[Start Quoted text]

Reels will also be featured on profiles as well as another way to discover the content. Reels can appear in a user’s Stories, Highlights, and within a Reels tab on their feed.
Instagram’s Reels is a different kind of content that your brand could share to their Stories or their Highlights. Reels is perfect for the brand that already has a TikTok marketing strategy in place. These brands can simply share and create according to their existing TikTok plan.
The matter becomes more complicated for brands who haven’t yet dipped their marketing toes into TikTok. While this type of short video content is becoming more and more prevalent in modern advertising, novice brands should wait until there is an established precedent for how to effectively use Reels for marketing.
The learning curve and retraining for users to adopt Instagram’s Reels might become a big struggle. TikTok as a platform is known for the scripted, yet unpolished, goofy content that the younger users are sharing.

[End Quoted text]
[Start Extracted entries]

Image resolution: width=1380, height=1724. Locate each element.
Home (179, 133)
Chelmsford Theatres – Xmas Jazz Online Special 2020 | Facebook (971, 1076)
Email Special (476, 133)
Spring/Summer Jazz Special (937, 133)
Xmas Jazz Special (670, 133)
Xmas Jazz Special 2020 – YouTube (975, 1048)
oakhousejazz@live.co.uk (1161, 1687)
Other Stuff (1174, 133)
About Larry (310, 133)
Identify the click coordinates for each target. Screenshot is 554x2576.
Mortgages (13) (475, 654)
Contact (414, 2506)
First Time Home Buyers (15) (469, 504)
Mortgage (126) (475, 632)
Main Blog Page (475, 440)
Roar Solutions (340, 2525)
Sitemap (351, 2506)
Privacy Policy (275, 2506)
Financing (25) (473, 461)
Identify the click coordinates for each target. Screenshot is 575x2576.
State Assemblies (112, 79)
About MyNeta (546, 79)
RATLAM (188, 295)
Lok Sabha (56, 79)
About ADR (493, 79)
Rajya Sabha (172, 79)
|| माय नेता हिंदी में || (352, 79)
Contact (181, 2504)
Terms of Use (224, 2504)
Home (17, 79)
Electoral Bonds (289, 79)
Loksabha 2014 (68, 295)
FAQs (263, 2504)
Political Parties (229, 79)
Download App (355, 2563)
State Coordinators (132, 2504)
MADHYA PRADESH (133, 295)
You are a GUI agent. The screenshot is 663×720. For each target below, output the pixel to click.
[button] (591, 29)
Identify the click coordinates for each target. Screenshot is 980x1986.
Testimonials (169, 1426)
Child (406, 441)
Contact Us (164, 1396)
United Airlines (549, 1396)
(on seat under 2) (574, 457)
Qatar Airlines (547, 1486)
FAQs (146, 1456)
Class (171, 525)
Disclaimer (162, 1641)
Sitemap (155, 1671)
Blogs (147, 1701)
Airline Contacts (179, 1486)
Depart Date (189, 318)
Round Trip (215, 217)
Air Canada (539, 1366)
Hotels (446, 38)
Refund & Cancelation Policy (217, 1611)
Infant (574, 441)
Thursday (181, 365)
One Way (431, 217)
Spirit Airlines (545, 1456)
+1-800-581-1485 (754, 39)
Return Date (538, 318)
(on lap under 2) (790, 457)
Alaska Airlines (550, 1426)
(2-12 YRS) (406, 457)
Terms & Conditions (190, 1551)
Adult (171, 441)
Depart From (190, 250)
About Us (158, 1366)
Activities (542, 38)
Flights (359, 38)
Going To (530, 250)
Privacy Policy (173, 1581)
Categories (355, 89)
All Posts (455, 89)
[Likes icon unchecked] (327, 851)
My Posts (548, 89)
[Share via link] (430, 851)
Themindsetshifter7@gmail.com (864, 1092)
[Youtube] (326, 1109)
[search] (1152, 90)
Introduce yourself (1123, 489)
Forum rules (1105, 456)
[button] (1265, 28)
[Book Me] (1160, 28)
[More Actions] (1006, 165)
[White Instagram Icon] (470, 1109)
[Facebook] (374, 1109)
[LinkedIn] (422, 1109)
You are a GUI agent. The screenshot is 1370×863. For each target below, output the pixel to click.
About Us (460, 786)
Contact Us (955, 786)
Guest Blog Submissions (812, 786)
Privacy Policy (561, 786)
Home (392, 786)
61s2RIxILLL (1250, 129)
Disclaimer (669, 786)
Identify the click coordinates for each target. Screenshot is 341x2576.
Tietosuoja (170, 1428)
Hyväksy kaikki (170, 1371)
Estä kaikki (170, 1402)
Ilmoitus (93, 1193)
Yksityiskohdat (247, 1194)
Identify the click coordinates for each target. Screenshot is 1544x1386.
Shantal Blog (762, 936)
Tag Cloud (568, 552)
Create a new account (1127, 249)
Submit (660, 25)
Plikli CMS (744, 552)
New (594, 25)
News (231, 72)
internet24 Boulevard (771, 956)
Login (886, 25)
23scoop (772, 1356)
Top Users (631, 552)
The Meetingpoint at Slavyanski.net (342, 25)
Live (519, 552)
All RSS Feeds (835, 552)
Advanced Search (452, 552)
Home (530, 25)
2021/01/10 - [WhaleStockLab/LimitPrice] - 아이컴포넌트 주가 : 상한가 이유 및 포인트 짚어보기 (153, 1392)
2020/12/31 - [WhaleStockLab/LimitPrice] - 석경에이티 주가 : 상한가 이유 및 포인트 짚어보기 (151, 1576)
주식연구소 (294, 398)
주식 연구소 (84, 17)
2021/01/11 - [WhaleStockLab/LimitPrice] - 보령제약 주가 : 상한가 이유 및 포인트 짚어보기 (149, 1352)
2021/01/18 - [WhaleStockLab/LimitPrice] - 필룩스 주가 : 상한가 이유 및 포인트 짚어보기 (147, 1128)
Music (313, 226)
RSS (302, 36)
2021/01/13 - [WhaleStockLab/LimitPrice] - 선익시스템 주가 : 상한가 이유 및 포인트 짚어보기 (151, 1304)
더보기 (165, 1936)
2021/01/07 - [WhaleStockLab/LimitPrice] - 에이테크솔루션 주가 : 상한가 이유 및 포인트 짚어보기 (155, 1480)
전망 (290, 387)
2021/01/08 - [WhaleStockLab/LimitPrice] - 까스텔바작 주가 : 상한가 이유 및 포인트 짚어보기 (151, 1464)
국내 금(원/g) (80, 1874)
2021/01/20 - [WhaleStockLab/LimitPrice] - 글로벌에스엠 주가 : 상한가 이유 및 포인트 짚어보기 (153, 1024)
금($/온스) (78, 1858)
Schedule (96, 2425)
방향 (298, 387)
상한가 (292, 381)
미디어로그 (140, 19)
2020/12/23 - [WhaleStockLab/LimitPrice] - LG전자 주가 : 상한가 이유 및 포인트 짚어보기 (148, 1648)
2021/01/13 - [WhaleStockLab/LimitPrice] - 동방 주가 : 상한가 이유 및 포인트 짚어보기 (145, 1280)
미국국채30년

[End Extracted entries]

### Task requirements
According to the text on Instagram Reels, what should novice brands that have not yet used TikTok do?

### Reply
They should wait until there is an established precedent for how to effectively use Reels for marketing.